Brief: In the entries below, spot each line with the word "symbol" and copy it.

-- Recorded information follows --

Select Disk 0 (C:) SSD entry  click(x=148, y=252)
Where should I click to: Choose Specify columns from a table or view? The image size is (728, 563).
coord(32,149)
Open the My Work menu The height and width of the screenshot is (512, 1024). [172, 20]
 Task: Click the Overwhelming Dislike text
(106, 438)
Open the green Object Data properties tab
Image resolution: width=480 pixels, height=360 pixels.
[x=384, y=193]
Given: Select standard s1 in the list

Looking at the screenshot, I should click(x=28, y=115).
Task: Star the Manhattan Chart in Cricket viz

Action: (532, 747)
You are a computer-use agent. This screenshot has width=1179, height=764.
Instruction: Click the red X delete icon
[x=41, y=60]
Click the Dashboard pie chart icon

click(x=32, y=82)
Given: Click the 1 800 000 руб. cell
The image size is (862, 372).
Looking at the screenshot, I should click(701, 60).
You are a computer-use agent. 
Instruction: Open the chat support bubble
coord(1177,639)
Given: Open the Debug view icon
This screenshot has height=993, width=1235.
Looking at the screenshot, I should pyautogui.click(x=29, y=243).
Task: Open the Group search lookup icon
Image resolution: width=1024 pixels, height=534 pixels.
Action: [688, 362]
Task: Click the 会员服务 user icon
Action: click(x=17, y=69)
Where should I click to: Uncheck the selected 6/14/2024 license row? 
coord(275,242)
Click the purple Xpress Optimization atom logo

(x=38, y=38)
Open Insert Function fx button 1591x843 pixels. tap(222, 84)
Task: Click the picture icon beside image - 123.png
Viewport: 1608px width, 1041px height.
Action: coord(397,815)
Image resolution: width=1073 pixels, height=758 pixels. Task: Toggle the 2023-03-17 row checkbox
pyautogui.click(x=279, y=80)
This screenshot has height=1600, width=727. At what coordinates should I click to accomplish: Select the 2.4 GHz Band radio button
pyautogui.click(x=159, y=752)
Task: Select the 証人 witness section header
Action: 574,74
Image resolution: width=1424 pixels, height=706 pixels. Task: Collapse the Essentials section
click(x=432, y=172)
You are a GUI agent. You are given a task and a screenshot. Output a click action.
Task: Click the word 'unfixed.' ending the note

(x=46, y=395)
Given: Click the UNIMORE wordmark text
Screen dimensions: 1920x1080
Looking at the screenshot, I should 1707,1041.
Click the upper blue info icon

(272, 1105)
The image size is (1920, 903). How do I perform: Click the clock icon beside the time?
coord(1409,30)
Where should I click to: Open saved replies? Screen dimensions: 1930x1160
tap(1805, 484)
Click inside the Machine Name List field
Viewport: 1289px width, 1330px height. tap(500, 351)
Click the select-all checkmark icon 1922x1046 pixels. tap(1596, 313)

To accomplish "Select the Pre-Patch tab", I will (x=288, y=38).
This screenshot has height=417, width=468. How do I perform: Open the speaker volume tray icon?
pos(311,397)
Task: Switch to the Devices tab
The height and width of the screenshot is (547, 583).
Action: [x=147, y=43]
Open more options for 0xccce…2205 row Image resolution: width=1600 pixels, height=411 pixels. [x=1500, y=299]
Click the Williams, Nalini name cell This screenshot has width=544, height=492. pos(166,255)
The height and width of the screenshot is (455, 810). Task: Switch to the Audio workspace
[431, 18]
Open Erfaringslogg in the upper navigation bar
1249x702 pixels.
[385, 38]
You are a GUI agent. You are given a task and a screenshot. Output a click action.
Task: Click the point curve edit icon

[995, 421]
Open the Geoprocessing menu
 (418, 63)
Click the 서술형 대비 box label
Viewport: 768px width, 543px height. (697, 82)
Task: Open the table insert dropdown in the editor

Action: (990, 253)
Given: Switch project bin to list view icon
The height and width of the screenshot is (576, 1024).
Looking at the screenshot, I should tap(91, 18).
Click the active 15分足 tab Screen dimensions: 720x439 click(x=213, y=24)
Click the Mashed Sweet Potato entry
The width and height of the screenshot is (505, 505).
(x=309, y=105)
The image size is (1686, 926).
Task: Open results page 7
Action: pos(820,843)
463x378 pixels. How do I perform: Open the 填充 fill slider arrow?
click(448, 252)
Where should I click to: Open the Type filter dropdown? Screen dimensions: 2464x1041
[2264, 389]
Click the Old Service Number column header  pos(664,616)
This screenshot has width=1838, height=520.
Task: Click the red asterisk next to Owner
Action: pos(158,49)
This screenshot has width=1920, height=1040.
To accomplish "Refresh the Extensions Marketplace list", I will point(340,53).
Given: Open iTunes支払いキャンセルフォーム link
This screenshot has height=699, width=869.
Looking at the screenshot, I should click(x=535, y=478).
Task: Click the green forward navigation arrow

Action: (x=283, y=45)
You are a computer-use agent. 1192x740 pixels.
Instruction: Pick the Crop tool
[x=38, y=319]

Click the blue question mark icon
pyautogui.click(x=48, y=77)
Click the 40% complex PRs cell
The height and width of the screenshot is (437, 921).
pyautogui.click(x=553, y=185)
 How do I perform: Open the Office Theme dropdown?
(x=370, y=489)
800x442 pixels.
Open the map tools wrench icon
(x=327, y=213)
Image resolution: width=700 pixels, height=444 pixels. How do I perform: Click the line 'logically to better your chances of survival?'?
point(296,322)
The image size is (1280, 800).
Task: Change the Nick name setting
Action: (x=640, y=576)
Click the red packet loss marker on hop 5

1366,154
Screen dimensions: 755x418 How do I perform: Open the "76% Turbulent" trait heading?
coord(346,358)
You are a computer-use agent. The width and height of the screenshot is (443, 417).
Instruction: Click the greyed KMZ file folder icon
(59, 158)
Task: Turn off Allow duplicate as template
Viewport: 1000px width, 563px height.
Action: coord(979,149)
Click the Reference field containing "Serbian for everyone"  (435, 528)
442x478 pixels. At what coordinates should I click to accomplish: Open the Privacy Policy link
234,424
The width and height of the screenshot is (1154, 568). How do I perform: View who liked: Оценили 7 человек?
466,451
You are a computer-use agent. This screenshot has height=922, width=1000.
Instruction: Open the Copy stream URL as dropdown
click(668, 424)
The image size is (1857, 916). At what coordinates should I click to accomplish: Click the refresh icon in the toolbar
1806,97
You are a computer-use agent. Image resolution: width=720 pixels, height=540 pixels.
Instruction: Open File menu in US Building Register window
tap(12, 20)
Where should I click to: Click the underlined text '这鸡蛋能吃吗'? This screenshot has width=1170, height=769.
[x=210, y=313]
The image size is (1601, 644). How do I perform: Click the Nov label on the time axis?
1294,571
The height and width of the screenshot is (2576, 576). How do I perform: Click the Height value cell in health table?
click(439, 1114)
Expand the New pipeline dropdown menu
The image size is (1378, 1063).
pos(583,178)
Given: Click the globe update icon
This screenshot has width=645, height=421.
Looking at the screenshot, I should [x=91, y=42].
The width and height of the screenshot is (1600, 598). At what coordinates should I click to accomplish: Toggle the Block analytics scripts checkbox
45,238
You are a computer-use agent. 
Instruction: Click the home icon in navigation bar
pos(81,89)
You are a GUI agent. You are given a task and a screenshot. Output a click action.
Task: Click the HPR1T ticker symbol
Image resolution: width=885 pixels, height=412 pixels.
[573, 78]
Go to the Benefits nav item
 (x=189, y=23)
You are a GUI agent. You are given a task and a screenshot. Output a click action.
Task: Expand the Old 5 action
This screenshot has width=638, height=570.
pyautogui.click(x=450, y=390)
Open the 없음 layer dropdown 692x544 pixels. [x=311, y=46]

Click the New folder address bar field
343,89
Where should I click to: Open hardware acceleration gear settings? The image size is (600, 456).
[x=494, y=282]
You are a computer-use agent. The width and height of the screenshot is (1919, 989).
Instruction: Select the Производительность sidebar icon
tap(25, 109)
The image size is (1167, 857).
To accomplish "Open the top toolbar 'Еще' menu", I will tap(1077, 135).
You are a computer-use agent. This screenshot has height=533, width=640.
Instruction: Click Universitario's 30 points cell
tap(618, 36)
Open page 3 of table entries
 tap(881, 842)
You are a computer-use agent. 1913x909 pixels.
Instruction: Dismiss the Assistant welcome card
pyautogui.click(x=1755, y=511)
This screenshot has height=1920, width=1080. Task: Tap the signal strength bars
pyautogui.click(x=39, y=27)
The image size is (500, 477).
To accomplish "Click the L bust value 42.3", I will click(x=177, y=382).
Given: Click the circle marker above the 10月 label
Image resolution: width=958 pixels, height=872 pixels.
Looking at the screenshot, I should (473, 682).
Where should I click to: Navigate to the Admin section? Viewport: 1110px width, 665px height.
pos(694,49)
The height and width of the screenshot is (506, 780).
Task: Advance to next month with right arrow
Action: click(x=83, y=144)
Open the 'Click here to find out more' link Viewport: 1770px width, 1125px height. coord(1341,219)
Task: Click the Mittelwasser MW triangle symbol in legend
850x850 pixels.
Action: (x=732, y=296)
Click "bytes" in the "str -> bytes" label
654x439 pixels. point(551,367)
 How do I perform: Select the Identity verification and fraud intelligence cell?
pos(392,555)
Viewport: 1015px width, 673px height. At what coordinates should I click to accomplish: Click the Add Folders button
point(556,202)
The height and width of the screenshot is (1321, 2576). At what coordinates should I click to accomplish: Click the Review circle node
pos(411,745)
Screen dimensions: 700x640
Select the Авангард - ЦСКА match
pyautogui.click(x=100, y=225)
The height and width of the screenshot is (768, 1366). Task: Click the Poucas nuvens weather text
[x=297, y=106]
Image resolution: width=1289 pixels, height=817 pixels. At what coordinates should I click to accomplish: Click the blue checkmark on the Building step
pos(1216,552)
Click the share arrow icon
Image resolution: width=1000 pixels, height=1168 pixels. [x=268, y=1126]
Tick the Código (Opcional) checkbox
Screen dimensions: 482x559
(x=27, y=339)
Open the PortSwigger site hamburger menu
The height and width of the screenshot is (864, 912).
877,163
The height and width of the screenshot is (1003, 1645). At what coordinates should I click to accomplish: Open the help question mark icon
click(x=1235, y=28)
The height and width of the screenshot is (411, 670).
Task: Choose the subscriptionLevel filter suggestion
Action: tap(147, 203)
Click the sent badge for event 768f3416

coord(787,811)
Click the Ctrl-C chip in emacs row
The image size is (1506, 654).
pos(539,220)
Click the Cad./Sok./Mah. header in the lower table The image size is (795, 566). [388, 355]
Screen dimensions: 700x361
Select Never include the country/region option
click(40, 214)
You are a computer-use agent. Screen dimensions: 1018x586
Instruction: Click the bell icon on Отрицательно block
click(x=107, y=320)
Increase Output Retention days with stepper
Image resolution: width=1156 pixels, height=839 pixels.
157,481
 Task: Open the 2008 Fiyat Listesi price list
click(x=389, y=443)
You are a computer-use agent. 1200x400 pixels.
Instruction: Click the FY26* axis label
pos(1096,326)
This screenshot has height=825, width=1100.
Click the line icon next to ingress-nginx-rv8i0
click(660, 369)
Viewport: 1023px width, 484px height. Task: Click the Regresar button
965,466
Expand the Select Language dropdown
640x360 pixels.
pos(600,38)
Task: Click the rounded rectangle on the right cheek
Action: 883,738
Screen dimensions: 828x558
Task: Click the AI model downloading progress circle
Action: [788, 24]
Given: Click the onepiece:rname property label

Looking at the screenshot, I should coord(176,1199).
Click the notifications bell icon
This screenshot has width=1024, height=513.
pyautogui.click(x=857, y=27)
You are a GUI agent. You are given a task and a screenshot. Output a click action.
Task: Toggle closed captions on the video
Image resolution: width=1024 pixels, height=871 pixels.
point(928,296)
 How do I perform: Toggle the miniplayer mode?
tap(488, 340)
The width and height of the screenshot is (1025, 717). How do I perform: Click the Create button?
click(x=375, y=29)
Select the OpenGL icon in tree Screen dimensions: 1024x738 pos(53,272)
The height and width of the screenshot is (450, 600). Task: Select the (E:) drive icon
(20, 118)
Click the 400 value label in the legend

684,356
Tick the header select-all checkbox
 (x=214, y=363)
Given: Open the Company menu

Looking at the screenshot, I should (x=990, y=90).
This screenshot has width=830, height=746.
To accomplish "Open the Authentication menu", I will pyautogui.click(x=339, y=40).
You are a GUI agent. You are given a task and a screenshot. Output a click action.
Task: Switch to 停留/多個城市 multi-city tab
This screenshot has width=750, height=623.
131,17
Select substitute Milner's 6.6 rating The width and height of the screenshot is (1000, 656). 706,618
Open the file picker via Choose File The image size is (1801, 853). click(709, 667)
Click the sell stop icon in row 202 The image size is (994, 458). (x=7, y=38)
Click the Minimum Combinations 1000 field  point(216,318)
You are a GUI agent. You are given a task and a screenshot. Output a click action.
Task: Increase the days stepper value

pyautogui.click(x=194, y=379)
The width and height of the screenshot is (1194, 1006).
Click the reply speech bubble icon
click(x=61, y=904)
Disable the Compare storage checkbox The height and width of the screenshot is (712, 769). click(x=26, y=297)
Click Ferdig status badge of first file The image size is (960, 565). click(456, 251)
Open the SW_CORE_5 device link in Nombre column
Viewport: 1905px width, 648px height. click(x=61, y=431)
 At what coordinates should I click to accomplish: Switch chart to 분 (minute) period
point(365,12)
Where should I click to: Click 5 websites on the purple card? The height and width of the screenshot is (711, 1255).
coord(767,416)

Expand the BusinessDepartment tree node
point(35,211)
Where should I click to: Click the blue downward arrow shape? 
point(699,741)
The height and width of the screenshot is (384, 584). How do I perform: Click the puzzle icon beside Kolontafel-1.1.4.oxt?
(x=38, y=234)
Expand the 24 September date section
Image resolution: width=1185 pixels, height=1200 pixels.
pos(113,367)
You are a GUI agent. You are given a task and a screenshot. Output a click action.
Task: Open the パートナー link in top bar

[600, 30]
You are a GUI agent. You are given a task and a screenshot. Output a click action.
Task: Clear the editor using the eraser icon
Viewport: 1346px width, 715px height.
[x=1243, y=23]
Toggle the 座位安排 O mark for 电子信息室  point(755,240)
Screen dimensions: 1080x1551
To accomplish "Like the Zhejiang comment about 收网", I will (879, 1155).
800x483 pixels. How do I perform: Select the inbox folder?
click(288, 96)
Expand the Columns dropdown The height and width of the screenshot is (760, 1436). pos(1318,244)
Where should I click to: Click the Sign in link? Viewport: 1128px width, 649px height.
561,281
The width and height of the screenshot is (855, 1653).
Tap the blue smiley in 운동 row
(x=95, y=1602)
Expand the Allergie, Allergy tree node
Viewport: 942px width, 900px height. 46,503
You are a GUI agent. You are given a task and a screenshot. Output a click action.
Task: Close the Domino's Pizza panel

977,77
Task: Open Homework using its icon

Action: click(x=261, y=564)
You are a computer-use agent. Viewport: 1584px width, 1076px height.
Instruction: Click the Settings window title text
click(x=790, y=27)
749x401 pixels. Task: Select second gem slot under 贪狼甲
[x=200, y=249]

-- Recorded information concluded --

Solution:
Task: Click the HPR1T ticker symbol
Task: Click the Mittelwasser MW triangle symbol in legend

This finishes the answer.